Introduction
In this blog, I am going show how to use the Salesforce Bulk API query features to fetch a large amount of data from the salesforce.Use the bulk query to efficiently query large data sets and reduce the number of API requests. A bulk query can retrieve up to 15 GB of data, divided into 15 1-GB files. The data formats supported are CSV, XML, and JSON.When a bulk query is processed, Salesforce attempts to execute the query. If the query doesn’t execute within the standard 2-minute timeout limit, the job fails and a QUERY_TIMEOUT error is returned. In this case, rewrite a simpler query and resubmit the batch. If the query succeeds, Salesforce attempts to retrieve the results. If the results exceed the 1-GB file size limit or take longer than 10 minutes to retrieve, the completed results are cached and another attempt is made. After 15 attempts, the job fails and the error message “Retried more than fifteen times” is returned. In this case, consider using the PK Chunking header to split the query results into smaller chunks. If the attempts succeed, the results are returned and stored for seven days. The following flowchart depicts how bulk queries are processed.

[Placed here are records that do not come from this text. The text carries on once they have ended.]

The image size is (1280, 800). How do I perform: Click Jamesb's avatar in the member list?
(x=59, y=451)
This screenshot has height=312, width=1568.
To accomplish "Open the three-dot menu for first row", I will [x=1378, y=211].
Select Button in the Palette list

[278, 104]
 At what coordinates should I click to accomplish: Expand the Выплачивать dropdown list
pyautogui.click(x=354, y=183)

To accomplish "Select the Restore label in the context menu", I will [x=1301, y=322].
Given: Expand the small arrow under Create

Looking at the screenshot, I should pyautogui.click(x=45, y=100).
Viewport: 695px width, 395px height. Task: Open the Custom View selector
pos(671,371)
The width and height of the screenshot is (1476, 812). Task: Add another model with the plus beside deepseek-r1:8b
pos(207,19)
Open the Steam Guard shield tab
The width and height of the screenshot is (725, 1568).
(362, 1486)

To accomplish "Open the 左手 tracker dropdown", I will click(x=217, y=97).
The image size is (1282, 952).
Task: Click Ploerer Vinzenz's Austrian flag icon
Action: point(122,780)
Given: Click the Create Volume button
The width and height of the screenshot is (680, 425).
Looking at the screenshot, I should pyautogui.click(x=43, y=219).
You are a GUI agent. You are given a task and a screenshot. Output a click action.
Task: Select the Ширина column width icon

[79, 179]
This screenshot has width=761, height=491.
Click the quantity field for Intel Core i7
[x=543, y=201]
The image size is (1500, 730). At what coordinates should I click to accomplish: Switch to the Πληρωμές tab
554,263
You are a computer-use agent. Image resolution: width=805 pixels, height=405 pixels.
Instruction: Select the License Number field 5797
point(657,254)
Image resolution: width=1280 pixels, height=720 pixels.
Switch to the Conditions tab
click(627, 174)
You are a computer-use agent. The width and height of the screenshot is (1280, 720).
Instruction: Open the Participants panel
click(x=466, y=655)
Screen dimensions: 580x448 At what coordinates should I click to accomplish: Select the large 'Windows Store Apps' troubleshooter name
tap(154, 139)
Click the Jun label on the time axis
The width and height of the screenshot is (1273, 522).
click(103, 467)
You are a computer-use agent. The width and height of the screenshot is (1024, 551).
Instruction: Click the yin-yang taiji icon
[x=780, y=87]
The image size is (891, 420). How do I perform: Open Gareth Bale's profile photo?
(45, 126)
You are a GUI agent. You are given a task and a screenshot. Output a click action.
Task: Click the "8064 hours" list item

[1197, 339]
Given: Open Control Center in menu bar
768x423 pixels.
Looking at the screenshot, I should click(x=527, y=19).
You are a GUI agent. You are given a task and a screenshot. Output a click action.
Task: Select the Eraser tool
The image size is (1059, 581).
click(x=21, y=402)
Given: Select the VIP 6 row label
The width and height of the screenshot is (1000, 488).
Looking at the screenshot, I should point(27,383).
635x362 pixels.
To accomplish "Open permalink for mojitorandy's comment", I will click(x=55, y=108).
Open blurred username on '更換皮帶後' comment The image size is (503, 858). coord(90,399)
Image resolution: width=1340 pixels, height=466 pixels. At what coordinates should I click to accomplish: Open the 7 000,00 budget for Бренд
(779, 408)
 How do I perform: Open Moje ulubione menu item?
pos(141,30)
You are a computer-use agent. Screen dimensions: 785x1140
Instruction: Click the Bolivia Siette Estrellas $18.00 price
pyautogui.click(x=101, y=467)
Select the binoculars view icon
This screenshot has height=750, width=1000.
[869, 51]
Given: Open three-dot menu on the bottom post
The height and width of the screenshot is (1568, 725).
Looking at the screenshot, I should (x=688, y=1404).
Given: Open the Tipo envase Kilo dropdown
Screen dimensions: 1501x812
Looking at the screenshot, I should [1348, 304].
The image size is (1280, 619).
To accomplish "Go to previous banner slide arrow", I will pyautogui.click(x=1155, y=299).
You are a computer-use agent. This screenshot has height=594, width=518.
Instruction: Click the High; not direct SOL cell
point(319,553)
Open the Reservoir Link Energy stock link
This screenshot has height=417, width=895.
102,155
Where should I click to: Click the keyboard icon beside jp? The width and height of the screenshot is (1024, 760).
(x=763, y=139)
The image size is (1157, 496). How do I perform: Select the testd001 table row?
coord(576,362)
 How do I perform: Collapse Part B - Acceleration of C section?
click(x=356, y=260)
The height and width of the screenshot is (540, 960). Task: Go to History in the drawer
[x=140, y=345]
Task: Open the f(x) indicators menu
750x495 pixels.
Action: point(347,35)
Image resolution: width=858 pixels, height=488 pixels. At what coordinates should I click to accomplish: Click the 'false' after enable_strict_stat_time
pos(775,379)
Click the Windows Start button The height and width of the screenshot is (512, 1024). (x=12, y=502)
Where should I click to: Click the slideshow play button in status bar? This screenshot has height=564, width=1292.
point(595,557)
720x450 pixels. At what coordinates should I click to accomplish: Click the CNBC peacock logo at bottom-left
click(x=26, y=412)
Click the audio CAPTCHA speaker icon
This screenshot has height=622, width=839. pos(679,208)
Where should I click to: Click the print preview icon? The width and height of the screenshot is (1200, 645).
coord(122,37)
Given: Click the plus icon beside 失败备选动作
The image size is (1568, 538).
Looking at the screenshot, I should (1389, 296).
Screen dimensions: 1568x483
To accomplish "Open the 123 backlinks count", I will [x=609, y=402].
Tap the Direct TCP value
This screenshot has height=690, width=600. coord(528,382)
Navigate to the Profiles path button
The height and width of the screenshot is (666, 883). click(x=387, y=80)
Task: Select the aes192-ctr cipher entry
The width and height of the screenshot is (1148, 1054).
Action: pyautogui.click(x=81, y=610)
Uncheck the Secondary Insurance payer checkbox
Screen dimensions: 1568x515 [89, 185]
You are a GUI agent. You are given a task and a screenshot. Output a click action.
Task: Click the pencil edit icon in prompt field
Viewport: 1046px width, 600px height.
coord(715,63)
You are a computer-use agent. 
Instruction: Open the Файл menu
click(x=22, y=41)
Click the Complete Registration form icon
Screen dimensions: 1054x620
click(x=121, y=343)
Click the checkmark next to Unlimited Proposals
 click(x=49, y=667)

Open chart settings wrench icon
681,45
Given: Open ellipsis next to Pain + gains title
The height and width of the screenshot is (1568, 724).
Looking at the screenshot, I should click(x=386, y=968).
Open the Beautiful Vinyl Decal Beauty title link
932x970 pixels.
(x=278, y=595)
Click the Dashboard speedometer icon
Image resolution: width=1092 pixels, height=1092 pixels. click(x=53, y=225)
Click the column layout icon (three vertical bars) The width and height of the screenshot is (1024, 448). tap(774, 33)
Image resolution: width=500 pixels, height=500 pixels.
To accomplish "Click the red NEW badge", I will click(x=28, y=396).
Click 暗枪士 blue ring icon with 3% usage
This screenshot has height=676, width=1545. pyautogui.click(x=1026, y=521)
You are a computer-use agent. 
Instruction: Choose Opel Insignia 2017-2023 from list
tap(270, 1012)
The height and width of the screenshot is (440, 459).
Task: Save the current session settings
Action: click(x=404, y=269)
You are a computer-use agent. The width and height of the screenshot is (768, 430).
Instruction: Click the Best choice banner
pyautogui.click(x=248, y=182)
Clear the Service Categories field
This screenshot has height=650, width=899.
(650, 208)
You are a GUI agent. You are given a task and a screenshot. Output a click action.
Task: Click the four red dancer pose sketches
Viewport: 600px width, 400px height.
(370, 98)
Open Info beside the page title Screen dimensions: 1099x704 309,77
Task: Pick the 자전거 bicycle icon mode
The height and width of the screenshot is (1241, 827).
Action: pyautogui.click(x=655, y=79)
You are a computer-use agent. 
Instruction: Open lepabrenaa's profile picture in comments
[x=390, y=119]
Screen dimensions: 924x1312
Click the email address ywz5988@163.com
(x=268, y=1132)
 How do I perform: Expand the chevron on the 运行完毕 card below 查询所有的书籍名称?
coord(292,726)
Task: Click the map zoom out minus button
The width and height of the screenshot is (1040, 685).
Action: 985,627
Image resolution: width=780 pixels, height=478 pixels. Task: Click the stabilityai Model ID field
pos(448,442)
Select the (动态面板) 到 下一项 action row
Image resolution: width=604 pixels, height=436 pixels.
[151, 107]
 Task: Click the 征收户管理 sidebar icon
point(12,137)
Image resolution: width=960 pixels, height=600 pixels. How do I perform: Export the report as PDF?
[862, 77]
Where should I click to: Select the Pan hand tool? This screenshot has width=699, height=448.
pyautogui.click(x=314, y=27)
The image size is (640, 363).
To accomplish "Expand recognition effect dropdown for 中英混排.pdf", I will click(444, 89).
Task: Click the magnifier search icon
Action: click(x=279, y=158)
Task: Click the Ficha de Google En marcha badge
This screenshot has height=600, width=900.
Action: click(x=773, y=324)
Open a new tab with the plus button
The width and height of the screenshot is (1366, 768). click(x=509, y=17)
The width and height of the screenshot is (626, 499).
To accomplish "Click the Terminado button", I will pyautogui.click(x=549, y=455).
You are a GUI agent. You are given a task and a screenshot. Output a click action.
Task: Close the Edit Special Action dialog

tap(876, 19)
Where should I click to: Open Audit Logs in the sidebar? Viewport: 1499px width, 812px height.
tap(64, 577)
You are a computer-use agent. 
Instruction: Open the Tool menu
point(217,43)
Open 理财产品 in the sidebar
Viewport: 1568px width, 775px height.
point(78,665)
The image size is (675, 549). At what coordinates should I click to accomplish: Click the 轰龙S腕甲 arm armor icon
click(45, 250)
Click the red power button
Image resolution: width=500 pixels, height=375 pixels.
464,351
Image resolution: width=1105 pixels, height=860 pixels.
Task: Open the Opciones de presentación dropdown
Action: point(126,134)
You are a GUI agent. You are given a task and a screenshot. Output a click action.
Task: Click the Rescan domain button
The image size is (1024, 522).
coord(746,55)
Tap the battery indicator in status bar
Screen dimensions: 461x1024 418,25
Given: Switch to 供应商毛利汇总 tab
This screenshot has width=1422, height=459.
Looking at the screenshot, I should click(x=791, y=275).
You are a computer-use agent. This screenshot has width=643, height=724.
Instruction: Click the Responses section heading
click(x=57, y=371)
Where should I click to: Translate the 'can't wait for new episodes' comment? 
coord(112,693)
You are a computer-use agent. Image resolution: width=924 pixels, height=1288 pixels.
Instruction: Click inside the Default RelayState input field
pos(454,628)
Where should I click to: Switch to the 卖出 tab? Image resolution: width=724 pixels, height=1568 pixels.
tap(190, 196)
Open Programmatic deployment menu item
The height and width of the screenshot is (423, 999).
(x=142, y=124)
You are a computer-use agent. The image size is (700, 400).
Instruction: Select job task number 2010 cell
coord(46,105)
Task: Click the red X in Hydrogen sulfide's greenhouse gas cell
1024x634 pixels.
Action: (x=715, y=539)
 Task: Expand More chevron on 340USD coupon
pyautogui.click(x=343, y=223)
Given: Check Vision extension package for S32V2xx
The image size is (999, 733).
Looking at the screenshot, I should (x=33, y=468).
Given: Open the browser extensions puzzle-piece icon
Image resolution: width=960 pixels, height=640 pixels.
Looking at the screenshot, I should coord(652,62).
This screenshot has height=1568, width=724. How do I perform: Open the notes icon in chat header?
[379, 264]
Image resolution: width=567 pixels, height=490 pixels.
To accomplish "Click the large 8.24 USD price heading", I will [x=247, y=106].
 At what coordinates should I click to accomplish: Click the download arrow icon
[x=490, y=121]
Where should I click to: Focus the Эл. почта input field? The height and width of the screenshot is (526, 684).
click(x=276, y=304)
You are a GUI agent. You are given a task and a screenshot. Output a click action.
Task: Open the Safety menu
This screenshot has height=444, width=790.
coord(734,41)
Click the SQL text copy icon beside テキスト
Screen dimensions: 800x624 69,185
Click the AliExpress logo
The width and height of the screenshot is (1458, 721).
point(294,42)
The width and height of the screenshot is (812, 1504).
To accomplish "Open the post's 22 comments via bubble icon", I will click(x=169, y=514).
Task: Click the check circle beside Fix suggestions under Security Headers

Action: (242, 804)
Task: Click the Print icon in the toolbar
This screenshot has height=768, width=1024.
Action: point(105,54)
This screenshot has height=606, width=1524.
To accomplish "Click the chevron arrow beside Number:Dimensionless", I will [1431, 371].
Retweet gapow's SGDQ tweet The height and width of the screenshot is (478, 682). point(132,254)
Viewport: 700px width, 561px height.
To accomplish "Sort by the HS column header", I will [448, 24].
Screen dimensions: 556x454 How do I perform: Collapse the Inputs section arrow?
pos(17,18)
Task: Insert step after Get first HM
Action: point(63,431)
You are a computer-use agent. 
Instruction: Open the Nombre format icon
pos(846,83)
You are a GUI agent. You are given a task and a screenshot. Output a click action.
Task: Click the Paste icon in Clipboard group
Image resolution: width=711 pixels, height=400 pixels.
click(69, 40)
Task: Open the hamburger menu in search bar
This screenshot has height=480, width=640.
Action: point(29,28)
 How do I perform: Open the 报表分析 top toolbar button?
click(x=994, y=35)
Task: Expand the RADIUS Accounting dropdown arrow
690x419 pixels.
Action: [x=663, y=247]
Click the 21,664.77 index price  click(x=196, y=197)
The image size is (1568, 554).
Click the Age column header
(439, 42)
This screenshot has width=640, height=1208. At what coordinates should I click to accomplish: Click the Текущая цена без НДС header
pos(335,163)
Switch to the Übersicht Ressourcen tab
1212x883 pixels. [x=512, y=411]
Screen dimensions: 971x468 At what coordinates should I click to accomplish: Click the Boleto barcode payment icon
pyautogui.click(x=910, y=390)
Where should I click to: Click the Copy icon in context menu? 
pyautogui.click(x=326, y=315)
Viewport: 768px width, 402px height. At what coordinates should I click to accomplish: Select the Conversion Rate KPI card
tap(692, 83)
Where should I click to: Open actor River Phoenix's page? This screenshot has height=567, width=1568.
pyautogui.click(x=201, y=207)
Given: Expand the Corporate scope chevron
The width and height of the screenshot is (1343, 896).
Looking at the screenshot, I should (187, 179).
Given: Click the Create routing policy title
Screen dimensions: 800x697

Walk Through a Bulk Query Sample
Step 1: Log In Using the SOAP API
The Bulk API doesn’t provide a login operation, so you must use SOAP API to log in.Create a text file called login.txt containing the following text and replace the username and password
<?xml version="1.0" encoding="utf-8" ?> <env:Envelope xmlns:xsd="http://www.w3.org/2001/XMLSchema" xmlns:xsi="http://www.w3.org/2001/XMLSchema-instance" xmlns:env="http://schemas.xmlsoap.org/soap/envelope/"> <env:Body> <n1:login xmlns:n1="urn:partner.soap.sforce.com"> <n1:username>your_username</n1:username> <n1:password>your_password</n1:password> </n1:login> </env:Body> </env:Envelope>
Run the following command from the cURL command line
curl https://login.salesforce.com/services/Soap/u/42.0 -H "Content-Type: text/xml; charset=UTF-8" -H "SOAPAction: login" -d @login.txt
Which will return the an XML response that includes <sessionId> and elements. We are going to use the sessionId for the subsequent request authentication.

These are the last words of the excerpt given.